Data drawn from a collection:
------------------------------------------------------------

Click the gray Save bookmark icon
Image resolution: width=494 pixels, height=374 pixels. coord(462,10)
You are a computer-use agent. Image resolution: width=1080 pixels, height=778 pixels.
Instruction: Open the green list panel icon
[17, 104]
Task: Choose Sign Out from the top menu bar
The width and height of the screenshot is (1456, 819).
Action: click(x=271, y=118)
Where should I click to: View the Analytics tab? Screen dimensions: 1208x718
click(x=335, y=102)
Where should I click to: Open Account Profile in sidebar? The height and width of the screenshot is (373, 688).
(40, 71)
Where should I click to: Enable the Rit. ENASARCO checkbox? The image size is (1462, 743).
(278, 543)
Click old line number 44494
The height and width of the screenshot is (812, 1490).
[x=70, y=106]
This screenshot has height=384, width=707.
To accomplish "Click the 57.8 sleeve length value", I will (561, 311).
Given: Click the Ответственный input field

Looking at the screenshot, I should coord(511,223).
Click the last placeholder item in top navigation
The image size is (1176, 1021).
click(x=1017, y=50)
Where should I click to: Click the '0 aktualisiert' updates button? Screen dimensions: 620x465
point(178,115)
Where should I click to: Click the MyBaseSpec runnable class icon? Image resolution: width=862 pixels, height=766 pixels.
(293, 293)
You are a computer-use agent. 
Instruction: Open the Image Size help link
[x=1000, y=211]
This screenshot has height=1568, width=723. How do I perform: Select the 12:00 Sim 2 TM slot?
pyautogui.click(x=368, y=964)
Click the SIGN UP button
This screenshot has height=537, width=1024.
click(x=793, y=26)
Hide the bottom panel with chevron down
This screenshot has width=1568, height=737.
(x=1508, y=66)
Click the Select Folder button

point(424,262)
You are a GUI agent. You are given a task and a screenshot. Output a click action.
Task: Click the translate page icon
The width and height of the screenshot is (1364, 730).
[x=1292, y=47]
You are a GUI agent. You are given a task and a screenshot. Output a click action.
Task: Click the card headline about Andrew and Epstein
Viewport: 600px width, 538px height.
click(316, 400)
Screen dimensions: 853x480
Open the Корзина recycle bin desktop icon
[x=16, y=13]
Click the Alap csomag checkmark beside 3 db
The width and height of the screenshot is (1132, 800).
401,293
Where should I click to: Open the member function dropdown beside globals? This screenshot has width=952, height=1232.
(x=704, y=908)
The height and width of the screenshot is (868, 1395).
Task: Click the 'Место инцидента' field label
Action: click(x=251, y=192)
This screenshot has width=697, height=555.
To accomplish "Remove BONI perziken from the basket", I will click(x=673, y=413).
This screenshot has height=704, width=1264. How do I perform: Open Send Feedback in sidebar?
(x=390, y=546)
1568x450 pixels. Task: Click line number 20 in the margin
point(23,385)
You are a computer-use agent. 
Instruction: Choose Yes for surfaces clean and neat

------------------------------------------------------------

_Short problem_:
Rewrite the records above, changing every "Instruction" to "Goal" and leaving everything else as it is.

_Answer for the task_:
Click the gray Save bookmark icon
Image resolution: width=494 pixels, height=374 pixels. coord(462,10)
You are a computer-use agent. Image resolution: width=1080 pixels, height=778 pixels.
Goal: Open the green list panel icon
[17, 104]
Task: Choose Sign Out from the top menu bar
The width and height of the screenshot is (1456, 819).
Action: click(x=271, y=118)
Where should I click to: View the Analytics tab? Screen dimensions: 1208x718
click(x=335, y=102)
Where should I click to: Open Account Profile in sidebar? The height and width of the screenshot is (373, 688).
(40, 71)
Where should I click to: Enable the Rit. ENASARCO checkbox? The image size is (1462, 743).
(278, 543)
Click old line number 44494
The height and width of the screenshot is (812, 1490).
[x=70, y=106]
This screenshot has height=384, width=707.
To accomplish "Click the 57.8 sleeve length value", I will (561, 311).
Given: Click the Ответственный input field

Looking at the screenshot, I should coord(511,223).
Click the last placeholder item in top navigation
The image size is (1176, 1021).
click(x=1017, y=50)
Where should I click to: Click the '0 aktualisiert' updates button? Screen dimensions: 620x465
point(178,115)
Where should I click to: Click the MyBaseSpec runnable class icon? Image resolution: width=862 pixels, height=766 pixels.
(293, 293)
You are a computer-use agent. 
Goal: Open the Image Size help link
[x=1000, y=211]
This screenshot has height=1568, width=723. How do I perform: Select the 12:00 Sim 2 TM slot?
pyautogui.click(x=368, y=964)
Click the SIGN UP button
This screenshot has height=537, width=1024.
click(x=793, y=26)
Hide the bottom panel with chevron down
This screenshot has width=1568, height=737.
(x=1508, y=66)
Click the Select Folder button

point(424,262)
You are a GUI agent. You are given a task and a screenshot. Output a click action.
Task: Click the translate page icon
The width and height of the screenshot is (1364, 730).
[x=1292, y=47]
You are a GUI agent. You are given a task and a screenshot. Output a click action.
Task: Click the card headline about Andrew and Epstein
Viewport: 600px width, 538px height.
click(316, 400)
Screen dimensions: 853x480
Open the Корзина recycle bin desktop icon
[x=16, y=13]
Click the Alap csomag checkmark beside 3 db
The width and height of the screenshot is (1132, 800).
401,293
Where should I click to: Open the member function dropdown beside globals? This screenshot has width=952, height=1232.
(x=704, y=908)
The height and width of the screenshot is (868, 1395).
Task: Click the 'Место инцидента' field label
Action: click(x=251, y=192)
This screenshot has width=697, height=555.
To accomplish "Remove BONI perziken from the basket", I will click(x=673, y=413).
This screenshot has height=704, width=1264. How do I perform: Open Send Feedback in sidebar?
(x=390, y=546)
1568x450 pixels. Task: Click line number 20 in the margin
point(23,385)
You are a computer-use agent. 
Goal: Choose Yes for surfaces clean and neat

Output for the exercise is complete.